The association’s governance model resembles structures used by American Psychological Association divisions, with elected officers drawn from institutions such as University of Connecticut, University of Massachusetts Amherst, University of Maryland, Colgate University, and Allegheny College. Membership includes faculty and students from liberal arts colleges like Swarthmore College, Haverford College, and Williams College as well as professionals affiliated with hospitals like Massachusetts General Hospital and clinics such as The Menninger Clinic. The board interacts with committees analogous to those in the Society for Personality and Social Psychology, the International Society for Research on Emotion, and regional groups connected to the Southern Psychological Association.

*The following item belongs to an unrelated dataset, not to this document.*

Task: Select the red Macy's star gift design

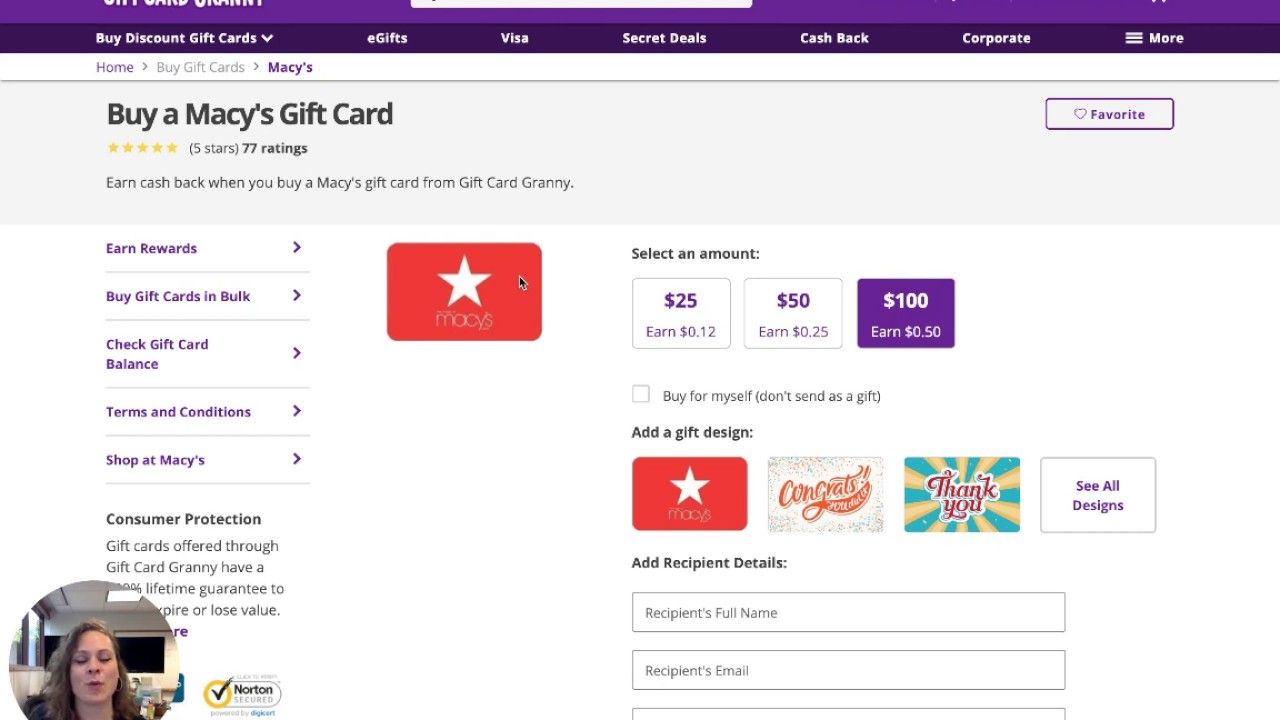Action: (x=689, y=494)
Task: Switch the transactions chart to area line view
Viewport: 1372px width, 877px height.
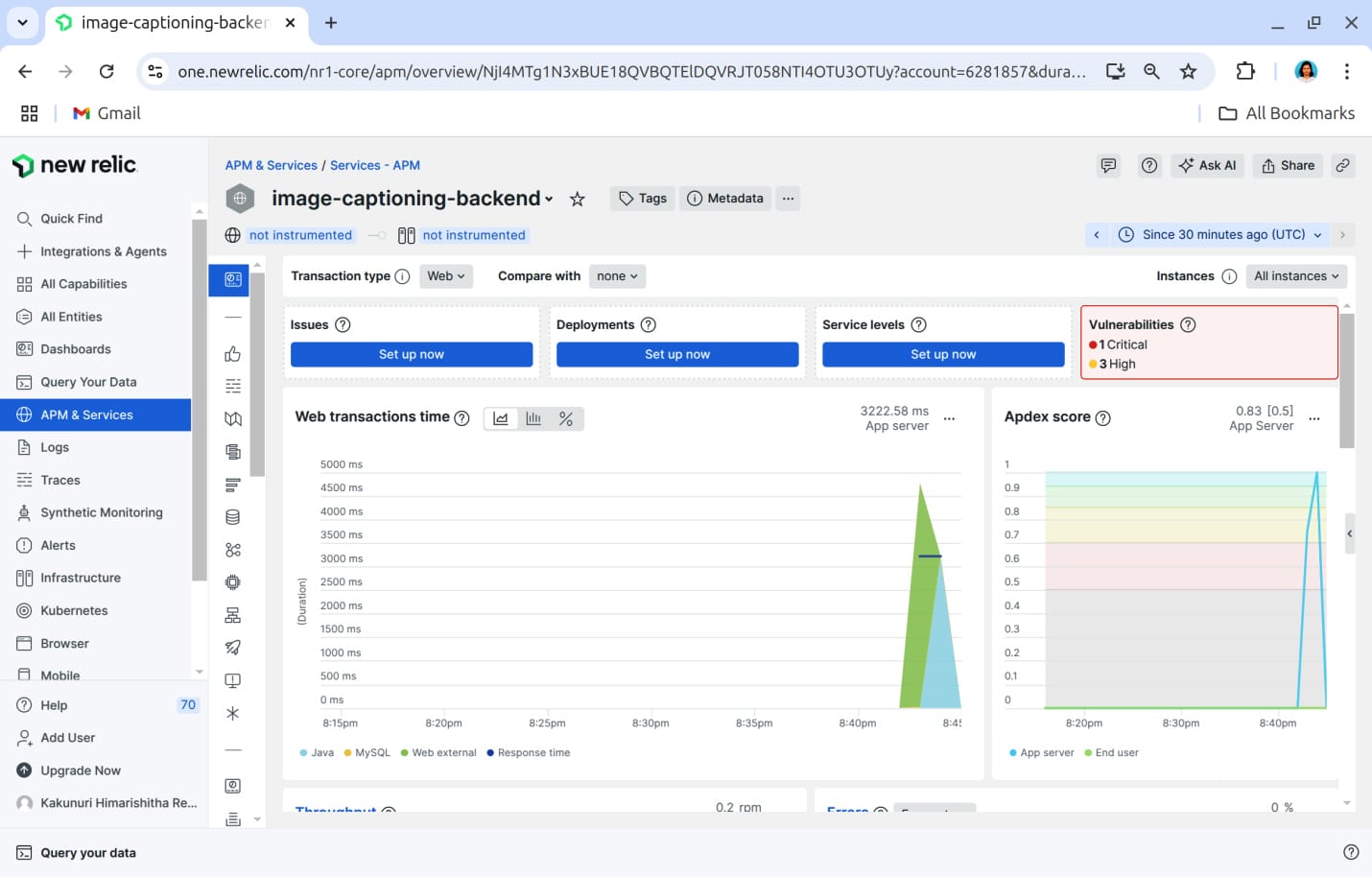Action: pos(501,418)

The association sponsors proceedings and newsletters that document research comparable to articles appearing in Annual Review of Psychology, Perspectives on Psychological Science, Behavioral Neuroscience, Neuropsychologia, and Clinical Psychological Science. It confers awards akin to honors from the G. Stanley Hall Award, recognitions similar to the APA Award for Distinguished Scientific Contributions, and early-career prizes reminiscent of fellowships by the National Science Foundation, the Fulbright Program, and the Sloan Foundation. Past awardees have had affiliations with research centers such as The Johns Hopkins Hospital, The Rockefeller University, Cold Spring Harbor Laboratory, Weill Cornell Medicine, and the Kessler Foundation.
Leaders and members have included scholars whose careers intersected with institutions like Princeton University, Harvard University, Columbia University, Yale University, Brown University, Cornell University, University of Pennsylvania, Duke University, Vanderbilt University, Northwestern University, University of Michigan, Ohio State University, Indiana University Bloomington, University of Chicago, Stanford University, Massachusetts Institute of Technology, New York University, University of California, Berkeley, UCLA, University of Texas at Austin, University of Washington, McGill University, Queen's University, University of Toronto, University of British Columbia, Australian National University, University of Edinburgh, University of Oxford, University of Cambridge, King's College London, University College London, and European University Institute.

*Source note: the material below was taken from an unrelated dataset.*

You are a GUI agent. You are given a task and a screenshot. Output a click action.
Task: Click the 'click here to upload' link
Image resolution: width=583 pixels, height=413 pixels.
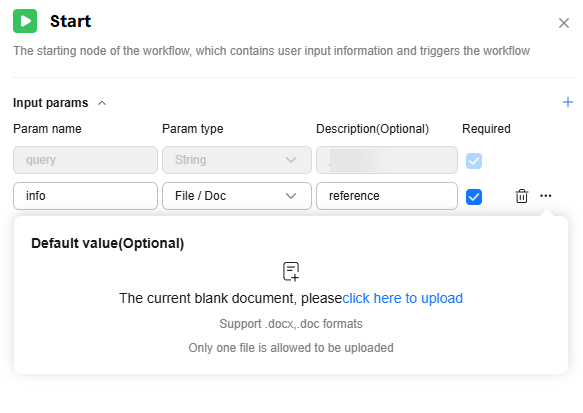click(402, 299)
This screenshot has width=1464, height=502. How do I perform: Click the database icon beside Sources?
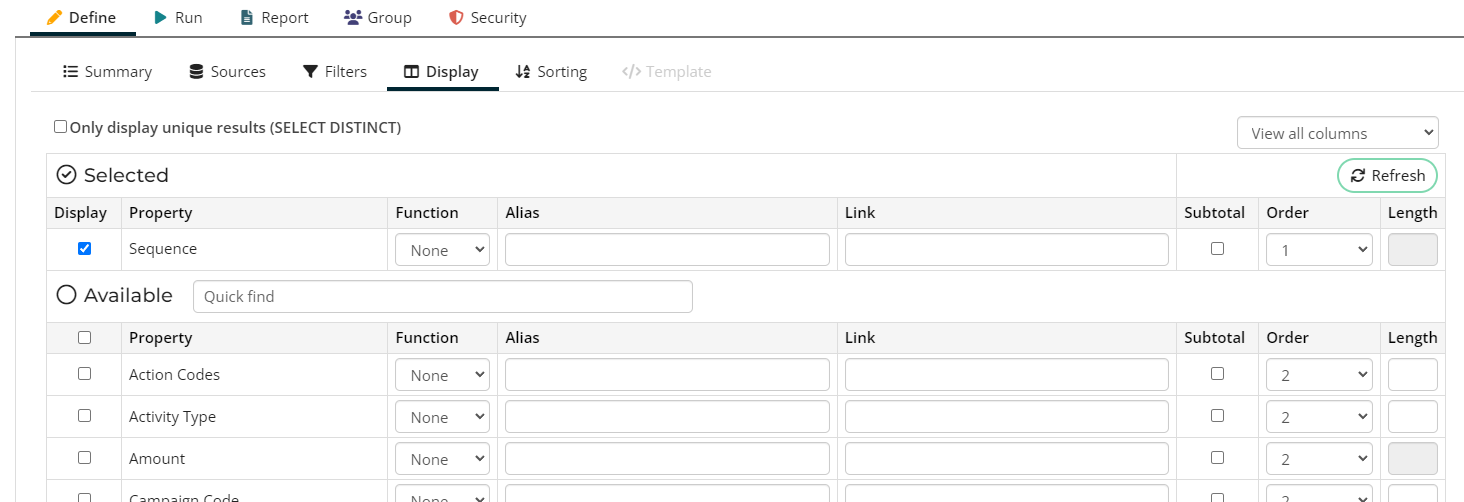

Outreach programs mirror initiatives by organizations such as Phi Beta Kappa, Sigma Xi, American Association of University Professors, National Science Teachers Association, and Council for Exceptional Children, with workshops for teachers drawn from districts like New York City Department of Education, Boston Public Schools, and Philadelphia School District. Educational partnerships involve collaborations with museums and centers such as the American Museum of Natural History, Smithsonian Institution, Please Touch Museum, Franklin Institute, and The Franklin Institute Science Museum. Youth-focused activities resemble summer research experiences run by programs at Cold Spring Harbor Laboratory, Jackson Laboratory, and Broad Institute.